PROPOSTA ABETE: ACLI
PROPOSTA ABETE: ACLI

Roma, 29 mag. (adnkronos) - ''La proposta di un 'patto' avanzata dal presidente della confindustria Luigi Abete che consenta di creare 500 mila nuovi posti di lavoro, non e' la riproposta del classico 'patto fra produttori' ma e' probabilmente il primo frutto non avvelenato di tangentopoli''. Lo ha affermato il presidente nazionale delle Acli, Giovanni Bianchi, nel corso di un convegno promosso dalle Acli di Como sul tema: ''senso, attualita' e futuro dei cattolici democratici''.

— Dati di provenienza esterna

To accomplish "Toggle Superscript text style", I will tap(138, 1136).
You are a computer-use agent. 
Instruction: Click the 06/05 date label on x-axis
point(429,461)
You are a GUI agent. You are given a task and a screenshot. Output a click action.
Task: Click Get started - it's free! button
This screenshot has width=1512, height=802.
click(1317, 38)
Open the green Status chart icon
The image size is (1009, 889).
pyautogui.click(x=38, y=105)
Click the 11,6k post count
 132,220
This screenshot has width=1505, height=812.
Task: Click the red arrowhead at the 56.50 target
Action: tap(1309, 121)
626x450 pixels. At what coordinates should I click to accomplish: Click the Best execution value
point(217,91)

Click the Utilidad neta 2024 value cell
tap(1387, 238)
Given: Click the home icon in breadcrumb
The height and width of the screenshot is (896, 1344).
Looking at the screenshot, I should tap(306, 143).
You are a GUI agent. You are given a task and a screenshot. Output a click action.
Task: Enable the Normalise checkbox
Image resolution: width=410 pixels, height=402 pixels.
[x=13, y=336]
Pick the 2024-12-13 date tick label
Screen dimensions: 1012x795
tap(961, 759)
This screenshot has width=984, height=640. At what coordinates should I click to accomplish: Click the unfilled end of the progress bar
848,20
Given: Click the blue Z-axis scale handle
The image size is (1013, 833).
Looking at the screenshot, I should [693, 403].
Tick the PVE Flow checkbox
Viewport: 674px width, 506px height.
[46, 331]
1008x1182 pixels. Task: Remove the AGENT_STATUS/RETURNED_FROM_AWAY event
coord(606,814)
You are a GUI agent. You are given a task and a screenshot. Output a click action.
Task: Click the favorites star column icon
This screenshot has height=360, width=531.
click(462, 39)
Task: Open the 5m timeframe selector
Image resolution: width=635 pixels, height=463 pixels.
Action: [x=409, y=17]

''L'intervento di Abete in questi giorni convulsi -ha proseguito Bianchi- credo inauguri una stagione nuova, nella quale tutte le forze sane del paese sono chiamate a lasciarsi alle spalle le soffocanti rendite politiche''. ''Va opportunamente apprezzata -ad avviso del presidente delle ACLI- la considerazione del presidente della confindustria, secondo il quale se fino ad oggi si e' ritenuto lo sviluppo economico capace di produrre solidarieta', adesso si tratta di sintonizzarsi con ''l'idea che la responsabilita' e la solidarieta' creano sviluppo. Ed e' la solidarieta', infine, a consentire un rilancio insieme dell'occupazione e dell'economia''.